My wife just doesn't get it... she wants to use the leaf blower to remove the leaves from my cemetery! Jeez! :googly:


----------



## krough (Oct 7, 2004)

OK, on that note I was just gonna post. Its been very warm here for this time of year and not many leaves have fallen yet. Im quite worried since I use them to cover the bases of my props.


----------



## kevin242 (Sep 30, 2005)

I year you, Z-F,
One year our lawn service guys blew all of the leaves out of our cemetary a week before Halloween. We had to rake up leaves out of the woods and down the street to cover the ground.
Since then, I really like to use hay.
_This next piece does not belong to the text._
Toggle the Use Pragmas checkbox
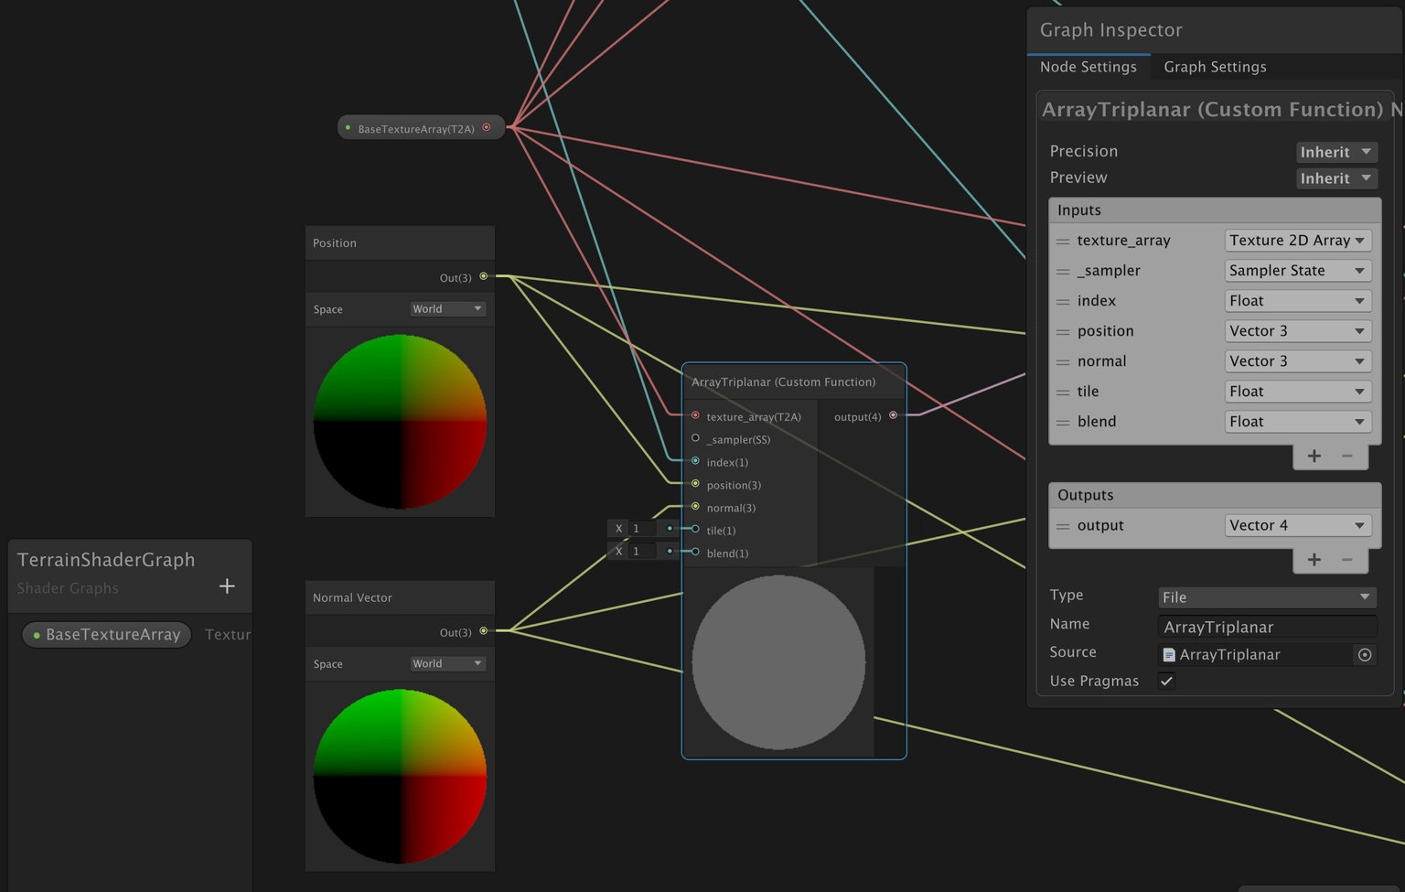The image size is (1405, 892). pos(1166,681)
Its bright enough so people can really see the shapes of each stone and it doesn't blow around too much, which is great for covering wires and other unsightly stuff. Hay makes the entire scene come together as one mass (kinda like Necromancer "creep" in Warcraft)
hehe


----------



## jdubbya (Nov 6, 2005)

Funny!
Our leaves are dropping at a pretty good clip. About a week before, I won't rake at all. They settle in with the unmown grass and make a neat effect. My wife has a thing for mums and plants a lot of them. I strategically place tombstones in front of them. Don't want the graveyard looking all pretty or anything!


----------



## Otaku (Dec 3, 2004)

Out here in sunny CA we don't get a lot of leaves dropping until well into November, but a co-worker brings me the leaves from her maple tree. It seems to drop leaves much earlier than most. Since my graveyard is in a concrete driveway, leaves are a must-have.


----------



## Haunt Master (Nov 2, 2005)

*Leaf in the graveyard*

The day before yesterday I took my blower and blew all my leaves into the graveyard. The old guy next door was watching me. He just shook his head in disbelief and went into his house.


----------



## Fright Zone (Sep 28, 2006)

I knew something was missing last year from our yard haunt and couldn't put my finger on it. Then this year I've been testing the fog chillers on the lawn and there's LEAVES all over the place. So I asked my Dad to collect a bag of his leaves because my Grandma's house (where the yard haunt gets 150-250 T-O-T's) doesn't have trees nor many leaves. I hope they don't rot too bad in the bag by Halloween. Luckily in Ohio there's plenty of leaves, just not on my Grandma's yard LOL


----------



## krough (Oct 7, 2004)

OK, so I took a garbage can and a rake, and wandered down the street knocked on the neighbors door and asked permission to rake their leaves today.
They were than happy to let me.
I raked 3 garbage cans full, and will do the same next weekend.


----------



## brokenlaser (Oct 10, 2006)

I still don't have as many as I want for the grave yard, and I'm in northern Ohio. goofy year.


----------



## dynoflyer (Oct 8, 2006)

Anybody needing leaves is more than welcome to come get them from my yard! I've got plenty.


----------